TEXTE À ANALYSER -
Ainsi, conclut le WSJ, si les pays arabes ont condamné d’un même élan les propositions délirantes de Donald Trump de transformer Gaza en une nouvelle « riviera » de la méditerranéen après avoir préalablement expulsé les deux millions et quelques personnes vivant encore dans les ruines du territoire, ils se disputent sur les modalités d’une gouvernance de Gaza : « L’Arabie Saoudite et le Qatar soutiennent un plan égyptien de désarmement du Hamas qui permettrait cependant à ce dernier de jouer un rôle politique en compagnie d’autres factions palestiniennes ».
Les Emirats, ajoute le quotidien, « désirent quant à eux que le Hamas soit totalement éradiqué de la bande de Gaza et penchent plutôt pour une solution qui verrait l’Autorité pales tienne gouverner le territoire ». Mais l’article rappelle aussi, comme pour souligner un dernier point d’achoppement entre les pays arabes, que ces derniers « ne sont pas non plus d’accord s’il faut ou non envoyer des troupes pour aider à la sécurisation de l’enclave »…
Le quotidien apporte enfin des éléments d’explication quant à la vision que se font les nouveaux dirigeants du Hamas (la plupart des leaders du mouvement ont tous été tués par Israël durant la guerre) de leur propre rôle dans un Gaza post conflit : « la plupart de [leurs responsables] admettent qu’ils auront du mal à survivre dans une position de pouvoir dans Gaza. Mais ayant survécu à 15 mois de conflit brutal, les plus extrémistes d’entre eux sont bien décidés à rester une force armée capable d’exercer son influence en coulisses et, à l’avenir, être à nouveau capable de porter le fer en Israël ».

Données enregistrées:
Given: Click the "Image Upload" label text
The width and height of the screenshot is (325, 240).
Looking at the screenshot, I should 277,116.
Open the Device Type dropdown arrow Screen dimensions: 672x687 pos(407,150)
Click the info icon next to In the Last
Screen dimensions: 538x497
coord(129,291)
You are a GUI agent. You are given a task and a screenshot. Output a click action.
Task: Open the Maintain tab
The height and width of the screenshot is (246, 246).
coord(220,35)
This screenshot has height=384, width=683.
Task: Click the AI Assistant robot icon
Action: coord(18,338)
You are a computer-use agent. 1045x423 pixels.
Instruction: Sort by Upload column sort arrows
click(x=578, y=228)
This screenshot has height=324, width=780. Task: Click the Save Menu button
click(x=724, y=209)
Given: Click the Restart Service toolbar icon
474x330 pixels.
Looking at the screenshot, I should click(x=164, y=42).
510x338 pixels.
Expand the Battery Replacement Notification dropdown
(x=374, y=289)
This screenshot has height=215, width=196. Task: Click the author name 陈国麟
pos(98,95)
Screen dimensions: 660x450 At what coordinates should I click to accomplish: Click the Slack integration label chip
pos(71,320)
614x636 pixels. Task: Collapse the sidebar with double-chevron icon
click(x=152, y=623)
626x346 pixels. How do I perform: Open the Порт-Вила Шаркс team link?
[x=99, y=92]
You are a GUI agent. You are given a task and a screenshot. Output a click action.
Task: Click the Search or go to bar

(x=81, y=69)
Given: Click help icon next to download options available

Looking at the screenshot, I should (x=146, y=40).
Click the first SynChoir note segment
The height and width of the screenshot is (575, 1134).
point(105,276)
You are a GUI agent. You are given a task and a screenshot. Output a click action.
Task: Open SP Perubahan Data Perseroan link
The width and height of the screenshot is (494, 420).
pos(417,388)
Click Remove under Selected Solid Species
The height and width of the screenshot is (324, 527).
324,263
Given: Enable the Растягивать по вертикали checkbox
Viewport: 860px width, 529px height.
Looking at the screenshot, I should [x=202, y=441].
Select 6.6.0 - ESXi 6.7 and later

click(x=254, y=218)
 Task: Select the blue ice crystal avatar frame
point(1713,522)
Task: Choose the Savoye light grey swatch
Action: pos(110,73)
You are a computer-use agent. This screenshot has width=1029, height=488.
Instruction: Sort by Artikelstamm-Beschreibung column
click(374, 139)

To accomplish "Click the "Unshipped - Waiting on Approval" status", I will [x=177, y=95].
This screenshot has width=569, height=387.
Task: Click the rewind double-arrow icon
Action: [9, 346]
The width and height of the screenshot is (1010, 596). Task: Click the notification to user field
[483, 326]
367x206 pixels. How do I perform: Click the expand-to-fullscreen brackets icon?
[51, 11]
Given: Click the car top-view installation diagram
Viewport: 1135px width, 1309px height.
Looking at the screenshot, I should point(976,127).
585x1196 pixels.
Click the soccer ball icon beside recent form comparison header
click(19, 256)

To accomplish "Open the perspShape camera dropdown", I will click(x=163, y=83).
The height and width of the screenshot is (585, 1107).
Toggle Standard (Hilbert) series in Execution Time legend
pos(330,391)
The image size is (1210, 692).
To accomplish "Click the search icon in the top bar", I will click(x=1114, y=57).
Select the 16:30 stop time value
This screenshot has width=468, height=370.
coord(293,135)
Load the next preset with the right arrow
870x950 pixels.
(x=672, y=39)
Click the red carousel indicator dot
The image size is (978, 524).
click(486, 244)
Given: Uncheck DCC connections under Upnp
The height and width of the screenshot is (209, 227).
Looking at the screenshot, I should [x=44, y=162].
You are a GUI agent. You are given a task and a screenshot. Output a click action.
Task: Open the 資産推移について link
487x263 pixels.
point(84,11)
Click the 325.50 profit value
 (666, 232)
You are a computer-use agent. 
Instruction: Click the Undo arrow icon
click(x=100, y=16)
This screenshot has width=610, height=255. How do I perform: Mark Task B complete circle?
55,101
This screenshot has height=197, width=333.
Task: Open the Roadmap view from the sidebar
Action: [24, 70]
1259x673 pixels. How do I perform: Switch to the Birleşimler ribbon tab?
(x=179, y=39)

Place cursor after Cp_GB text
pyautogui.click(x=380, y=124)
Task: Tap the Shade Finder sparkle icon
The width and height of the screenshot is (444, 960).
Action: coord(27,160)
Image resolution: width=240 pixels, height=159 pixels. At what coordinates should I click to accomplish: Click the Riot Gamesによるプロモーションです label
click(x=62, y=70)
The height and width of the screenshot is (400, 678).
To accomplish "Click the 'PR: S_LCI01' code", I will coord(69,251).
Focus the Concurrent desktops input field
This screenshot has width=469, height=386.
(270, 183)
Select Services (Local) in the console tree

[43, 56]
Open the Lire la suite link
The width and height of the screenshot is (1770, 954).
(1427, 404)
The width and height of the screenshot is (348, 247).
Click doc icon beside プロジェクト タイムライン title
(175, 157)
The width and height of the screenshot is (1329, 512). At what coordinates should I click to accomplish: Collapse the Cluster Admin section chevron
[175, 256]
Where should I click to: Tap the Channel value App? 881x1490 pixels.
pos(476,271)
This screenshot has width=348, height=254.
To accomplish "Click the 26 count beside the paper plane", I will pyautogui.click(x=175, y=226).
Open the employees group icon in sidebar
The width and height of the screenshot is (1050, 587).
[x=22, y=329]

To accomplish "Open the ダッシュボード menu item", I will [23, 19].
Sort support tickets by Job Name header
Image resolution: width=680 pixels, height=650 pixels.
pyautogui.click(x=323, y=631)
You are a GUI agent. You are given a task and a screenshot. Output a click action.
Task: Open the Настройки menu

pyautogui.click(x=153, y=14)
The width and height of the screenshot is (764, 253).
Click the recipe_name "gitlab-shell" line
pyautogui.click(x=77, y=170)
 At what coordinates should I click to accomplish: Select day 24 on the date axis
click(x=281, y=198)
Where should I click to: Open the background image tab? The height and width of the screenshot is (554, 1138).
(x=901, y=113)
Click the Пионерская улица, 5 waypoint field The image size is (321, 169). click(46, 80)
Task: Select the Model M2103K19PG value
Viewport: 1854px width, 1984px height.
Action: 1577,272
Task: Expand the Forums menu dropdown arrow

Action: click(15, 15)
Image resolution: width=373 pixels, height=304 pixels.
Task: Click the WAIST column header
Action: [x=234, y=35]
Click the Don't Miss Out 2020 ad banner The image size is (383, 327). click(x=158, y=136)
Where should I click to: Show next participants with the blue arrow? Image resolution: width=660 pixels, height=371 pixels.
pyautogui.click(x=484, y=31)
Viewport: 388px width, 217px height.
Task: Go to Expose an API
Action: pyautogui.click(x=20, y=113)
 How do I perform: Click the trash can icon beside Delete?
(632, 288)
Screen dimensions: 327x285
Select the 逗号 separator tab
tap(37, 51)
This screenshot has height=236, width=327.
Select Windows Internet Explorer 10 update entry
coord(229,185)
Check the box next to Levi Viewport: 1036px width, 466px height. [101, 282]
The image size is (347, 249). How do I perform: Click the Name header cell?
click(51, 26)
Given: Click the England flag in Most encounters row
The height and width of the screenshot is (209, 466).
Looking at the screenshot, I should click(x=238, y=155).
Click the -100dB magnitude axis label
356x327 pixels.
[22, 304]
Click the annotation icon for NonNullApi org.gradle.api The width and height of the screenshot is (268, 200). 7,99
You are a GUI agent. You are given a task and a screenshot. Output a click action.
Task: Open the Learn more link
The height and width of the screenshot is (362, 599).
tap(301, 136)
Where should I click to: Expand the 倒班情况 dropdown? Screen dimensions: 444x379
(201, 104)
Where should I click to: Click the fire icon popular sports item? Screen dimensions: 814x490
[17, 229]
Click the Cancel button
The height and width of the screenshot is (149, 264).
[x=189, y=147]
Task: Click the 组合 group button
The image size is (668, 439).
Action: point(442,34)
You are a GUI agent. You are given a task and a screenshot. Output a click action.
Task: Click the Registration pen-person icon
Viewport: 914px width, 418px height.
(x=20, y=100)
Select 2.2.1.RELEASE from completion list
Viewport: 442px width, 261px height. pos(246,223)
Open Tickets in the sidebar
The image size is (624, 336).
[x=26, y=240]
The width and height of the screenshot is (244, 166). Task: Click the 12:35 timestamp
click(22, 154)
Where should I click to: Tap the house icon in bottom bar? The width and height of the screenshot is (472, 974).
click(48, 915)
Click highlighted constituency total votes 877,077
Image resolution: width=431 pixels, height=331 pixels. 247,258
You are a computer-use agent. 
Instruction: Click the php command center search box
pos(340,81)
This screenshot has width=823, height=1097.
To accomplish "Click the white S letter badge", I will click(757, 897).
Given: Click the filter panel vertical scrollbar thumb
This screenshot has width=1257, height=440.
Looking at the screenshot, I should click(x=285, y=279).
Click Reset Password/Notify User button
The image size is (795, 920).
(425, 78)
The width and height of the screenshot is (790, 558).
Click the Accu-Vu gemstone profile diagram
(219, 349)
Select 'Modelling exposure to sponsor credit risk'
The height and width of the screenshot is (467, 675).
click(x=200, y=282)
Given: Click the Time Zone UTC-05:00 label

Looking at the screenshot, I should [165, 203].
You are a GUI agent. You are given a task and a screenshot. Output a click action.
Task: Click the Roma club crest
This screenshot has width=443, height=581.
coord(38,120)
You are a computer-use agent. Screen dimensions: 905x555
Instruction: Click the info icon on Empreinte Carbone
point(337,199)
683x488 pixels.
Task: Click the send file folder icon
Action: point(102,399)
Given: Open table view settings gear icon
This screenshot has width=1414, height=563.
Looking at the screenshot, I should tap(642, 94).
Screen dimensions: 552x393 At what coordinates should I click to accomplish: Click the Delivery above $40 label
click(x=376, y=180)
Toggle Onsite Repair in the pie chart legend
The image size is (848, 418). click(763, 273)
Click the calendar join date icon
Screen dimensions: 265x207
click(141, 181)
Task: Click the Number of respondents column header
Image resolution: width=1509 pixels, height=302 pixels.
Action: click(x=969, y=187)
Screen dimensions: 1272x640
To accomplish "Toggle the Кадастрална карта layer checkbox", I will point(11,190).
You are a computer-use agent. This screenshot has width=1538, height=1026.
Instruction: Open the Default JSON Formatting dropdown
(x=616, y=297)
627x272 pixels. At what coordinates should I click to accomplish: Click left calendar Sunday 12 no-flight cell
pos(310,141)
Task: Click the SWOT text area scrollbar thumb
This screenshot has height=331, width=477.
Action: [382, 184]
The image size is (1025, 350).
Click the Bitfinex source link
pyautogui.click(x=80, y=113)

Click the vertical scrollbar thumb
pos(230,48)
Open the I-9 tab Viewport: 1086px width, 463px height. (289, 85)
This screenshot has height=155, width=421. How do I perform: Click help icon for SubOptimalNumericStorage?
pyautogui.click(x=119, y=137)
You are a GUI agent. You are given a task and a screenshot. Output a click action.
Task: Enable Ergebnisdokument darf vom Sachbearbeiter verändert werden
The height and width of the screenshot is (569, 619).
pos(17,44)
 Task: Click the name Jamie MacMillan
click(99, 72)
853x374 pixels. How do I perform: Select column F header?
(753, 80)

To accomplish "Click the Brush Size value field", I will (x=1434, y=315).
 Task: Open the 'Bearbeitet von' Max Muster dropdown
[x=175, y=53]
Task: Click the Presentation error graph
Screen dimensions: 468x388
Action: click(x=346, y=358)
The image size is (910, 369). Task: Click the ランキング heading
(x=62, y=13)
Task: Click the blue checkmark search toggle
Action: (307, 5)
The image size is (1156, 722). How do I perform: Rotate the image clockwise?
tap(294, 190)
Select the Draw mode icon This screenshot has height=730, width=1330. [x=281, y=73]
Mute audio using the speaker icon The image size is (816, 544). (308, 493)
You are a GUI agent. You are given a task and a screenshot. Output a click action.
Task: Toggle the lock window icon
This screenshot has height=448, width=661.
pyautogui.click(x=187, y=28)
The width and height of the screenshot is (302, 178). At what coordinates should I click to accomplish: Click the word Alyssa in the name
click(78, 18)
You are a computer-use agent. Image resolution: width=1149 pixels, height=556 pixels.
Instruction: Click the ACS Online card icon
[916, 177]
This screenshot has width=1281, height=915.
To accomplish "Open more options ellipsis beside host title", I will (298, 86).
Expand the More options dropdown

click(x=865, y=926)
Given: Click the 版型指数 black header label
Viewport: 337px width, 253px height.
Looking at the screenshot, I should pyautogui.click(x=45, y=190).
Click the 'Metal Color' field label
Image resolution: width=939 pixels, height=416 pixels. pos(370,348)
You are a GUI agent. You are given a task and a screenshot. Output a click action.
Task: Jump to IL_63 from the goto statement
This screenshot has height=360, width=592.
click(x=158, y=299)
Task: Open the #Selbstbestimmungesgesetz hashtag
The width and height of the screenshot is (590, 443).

SÉRIE DE CONSIGNES -
(1) Relevez tous les pays que le texte sur la gouvernance de Gaza désigne par leur nom, et non par un simple adjectif.
(2) Répondez aux questions suivantes à partir du texte sur la gouvernance de Gaza.
(a) De quel pays vient le plan de désarmement du Hamas soutenu par l'Arabie Saoudite et le Qatar ?
(b) Quelle autorité les Émirats voudraient-ils voir gouverner la bande de Gaza ?
(c) Combien de mois de conflit les responsables du Hamas ont-ils traversés ?
(3) Poursuivez le texte sur la gouvernance de Gaza à partir de l'endroit où il s'arrête.

RÉPONSES PAR CONSIGNE -
(1) Arabie Saoudite, Qatar, Émirats, Israël

(2)
(a) De l'Égypte.
(b) L'Autorité palestinienne.
(c) Quinze mois.

(3)
Des Gazaouis dénoncent les sévices des militaires israéliens
Alors que la première phase du cessez-le-feu entre Israël et le Hamas a pris fin samedi 1 er mars, certains détenus palestiniens, parmi le millier relâché par Israël depuis le début de la trêve, affirment avoir subi de mauvais traitements dans les prisons de l’Etat hébreu, d’après le Washington Post du 28 février.
Le Washington Post publie ainsi le récit d’Ashraf al-Radhi, un fermier détenu pendant 14 mois. Ce dernier raconte avoir « subi tant d’humiliations » en prison qu’il avait fini par « avoir envie de mourir ». Incarcéré pour simple soupçon de soutien à des « activités terroristes », Ashraf a raconté avoir eu « les yeux bandés, les poignets menottés » avant d’être jeté « dans une cellule sordide où croupissaient déjà une douzaine d’autres prisonniers ». Le « WP » écrit que le « détenu n’a pas eu accès à un avocat, il n’avait aucune idée où il était et ce que sa famille était devenue en son absence ».
« On m’a battu mais les Israéliens n’ont pas réussi à trouver des preuves contre moi », a-t-il encore confié au grand journal de la capitale des Etats-Unis. Durant son séjour en prison, en décembre, a-t-il affirmé, « l’« un de ces co détenus, Mohammed al-Akka, est mort de ne pas avoir reçu de soins médicaux ».
Le journal a par ailleurs donné des chiffres, non confirmés par l’Etat hébreu, du nombre de Gazaouis détenus, selon le groupe de défense des droits de l’Homme israélien HaMoked : « 1800 Palestiniens de Gaza étaient, à ce jour, incarcérés aux termes d’une disposition législative appellée ’Loi sur les combattants illégaux’, loi permettant à Israël de détenir de manière indéfinie sans les inculper des Gazaouis soupçonnés d’être complices des combattants [du Hamas] »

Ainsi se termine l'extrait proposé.